Acasti reported that their first Phase 3 trial of Capre did not reach statistical significance due to an unusually large placebo effect. ACST is down 66%.
This news came after the highly anticipated Phase 3 data was initially supposed to come in December, but the company announced a last-minute delay. Now we can see why. They were trying to make sense of the placebo effect.
Acasti reported:
- At 12 weeks: Capre showed 30.5% reduction in triglyceride levels, compared to a 27.5% reduction for placebo arm (4% delta)
- At 12 weeks + background statin: Capre showed 42.2% reduction in triglycerides, compared to a 31.5% reduction for placebo arm (10.7% delta).
- At 26 weeks (end of trial): Capre showed a 36.7% reduction in triglyceride levels, compared to a 28.0% reduction for placebo (8.7% delta)
Underwhelming data. Obviously, the triglyceride level reductions in placebo group were far greater than expected, which brings up the question: why? Trilogy 1 enrolled 244 patients across 54 sites. The placebo arm used cornstarch, which is not expected to materially impact triglyceride levels. Coincidence seems like a longshot excuse.
In other TG trials ran by Amarin, AstraZeneca and GSK, the placebo responses (using corn oil, olive oil, or vegetable oil) ranged from a change of +16% to -17%. Nothing near Acasti’s ~-30% placebo response. See below.
Therefore, it most likely was a trial design flaw that includes patient selection and screening. This falls entirely on Acasti.
Acasti is undergoing a full investigation of the 54 sites, including review of all raw data and records from patients taking both CaPre and placebo to find the root cause of unprecedented placebo effect.
Results from the second Phase 3 trial (“Trilogy 2”) are expected mid-February.
What Does This Mean?
We think Acasti is dead in the water. Even with positive Trilogy 2 data in February, the company is facing headwinds. The FDA will likely need to see another study, which Acasti does not have the cash to fund. Additionally, any potential partner to Acasti will need to pour in hundreds of millions to fund a large CV study, similar to Amarin and AstraZeneca.

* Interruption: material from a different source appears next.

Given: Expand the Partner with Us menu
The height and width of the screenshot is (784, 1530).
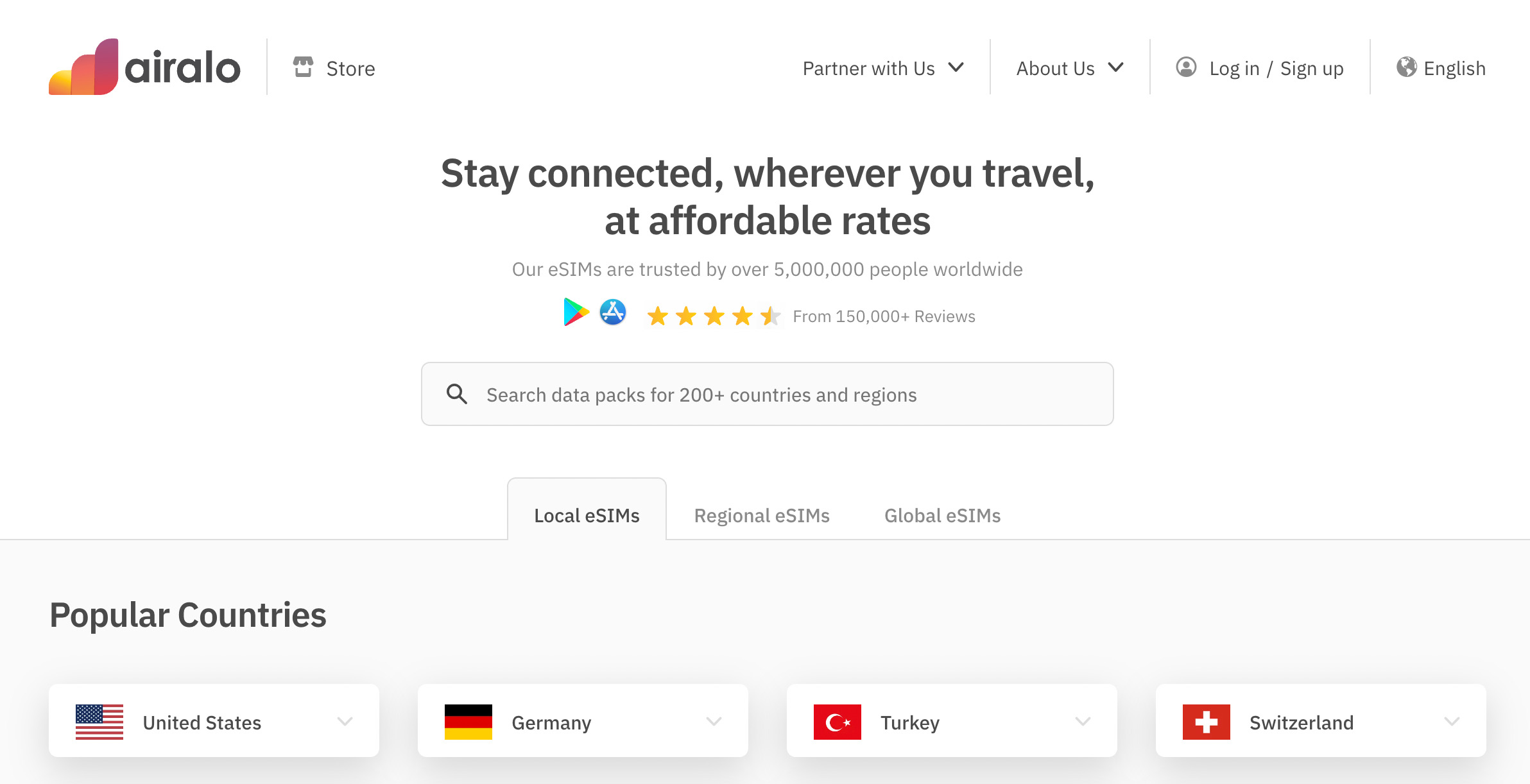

AstraZeneca Pulls Plug on Epanova CV Study
Coincidentally, this morning, AstraZeneca also prematurely ended their CV study that was competing with Amarin’s Vascepa. This leaves Amarin as the only player with no competitor in sight. It’s important to note that AstraZeneca’s failure also eliminates any argument for Omega-3 class effect. Data, thus far, is showing that only purified EPA (ie. Vascepa) is successful in reducing cardiovascular events.
Any chance smaller competitors, like Acasti and Matinas (MTNB), had to ride coat tails of Amarin has been diminished. There was one clear winner today and it was Amarin. We still think they have a good chance of being acquired by large pharma, even with the looming IP uncertainty.
PropThink contributors have no positions in any of the stocks mentioned.